'''
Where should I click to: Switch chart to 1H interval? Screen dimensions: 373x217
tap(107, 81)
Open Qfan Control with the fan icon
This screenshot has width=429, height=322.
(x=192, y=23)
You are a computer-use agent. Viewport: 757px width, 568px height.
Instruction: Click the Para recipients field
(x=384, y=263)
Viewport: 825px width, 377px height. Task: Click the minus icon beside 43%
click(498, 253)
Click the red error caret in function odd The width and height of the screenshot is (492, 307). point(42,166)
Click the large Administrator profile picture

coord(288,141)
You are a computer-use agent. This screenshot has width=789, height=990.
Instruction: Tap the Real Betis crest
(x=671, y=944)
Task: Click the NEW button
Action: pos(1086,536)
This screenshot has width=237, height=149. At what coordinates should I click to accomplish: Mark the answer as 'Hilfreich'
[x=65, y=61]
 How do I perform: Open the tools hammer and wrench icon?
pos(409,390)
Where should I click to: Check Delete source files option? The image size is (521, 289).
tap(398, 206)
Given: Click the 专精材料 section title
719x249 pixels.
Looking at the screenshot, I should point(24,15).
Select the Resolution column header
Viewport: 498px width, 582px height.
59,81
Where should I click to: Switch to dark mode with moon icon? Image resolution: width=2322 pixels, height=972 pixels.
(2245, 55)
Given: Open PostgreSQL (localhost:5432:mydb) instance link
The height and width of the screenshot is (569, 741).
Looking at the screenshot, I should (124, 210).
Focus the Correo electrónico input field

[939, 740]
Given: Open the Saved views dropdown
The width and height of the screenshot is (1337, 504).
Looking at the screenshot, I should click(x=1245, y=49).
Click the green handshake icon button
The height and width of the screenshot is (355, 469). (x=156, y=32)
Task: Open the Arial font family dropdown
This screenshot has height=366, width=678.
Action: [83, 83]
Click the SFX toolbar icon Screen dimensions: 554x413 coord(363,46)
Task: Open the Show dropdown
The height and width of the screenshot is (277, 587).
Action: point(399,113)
'''
**REQUIREMENT:**
Could you copy every record above exactly as written?

**OUTPUT OF THE EXERCISE:**
Where should I click to: Switch chart to 1H interval? Screen dimensions: 373x217
tap(107, 81)
Open Qfan Control with the fan icon
This screenshot has width=429, height=322.
(x=192, y=23)
You are a computer-use agent. Viewport: 757px width, 568px height.
Instruction: Click the Para recipients field
(x=384, y=263)
Viewport: 825px width, 377px height. Task: Click the minus icon beside 43%
click(498, 253)
Click the red error caret in function odd The width and height of the screenshot is (492, 307). point(42,166)
Click the large Administrator profile picture

coord(288,141)
You are a computer-use agent. This screenshot has width=789, height=990.
Instruction: Tap the Real Betis crest
(x=671, y=944)
Task: Click the NEW button
Action: pos(1086,536)
This screenshot has width=237, height=149. At what coordinates should I click to accomplish: Mark the answer as 'Hilfreich'
[x=65, y=61]
 How do I perform: Open the tools hammer and wrench icon?
pos(409,390)
Where should I click to: Check Delete source files option? The image size is (521, 289).
tap(398, 206)
Given: Click the 专精材料 section title
719x249 pixels.
Looking at the screenshot, I should point(24,15).
Select the Resolution column header
Viewport: 498px width, 582px height.
59,81
Where should I click to: Switch to dark mode with moon icon? Image resolution: width=2322 pixels, height=972 pixels.
(2245, 55)
Given: Open PostgreSQL (localhost:5432:mydb) instance link
The height and width of the screenshot is (569, 741).
Looking at the screenshot, I should (124, 210).
Focus the Correo electrónico input field

[939, 740]
Given: Open the Saved views dropdown
The width and height of the screenshot is (1337, 504).
Looking at the screenshot, I should click(x=1245, y=49).
Click the green handshake icon button
The height and width of the screenshot is (355, 469). (x=156, y=32)
Task: Open the Arial font family dropdown
This screenshot has height=366, width=678.
Action: [83, 83]
Click the SFX toolbar icon Screen dimensions: 554x413 coord(363,46)
Task: Open the Show dropdown
The height and width of the screenshot is (277, 587).
Action: point(399,113)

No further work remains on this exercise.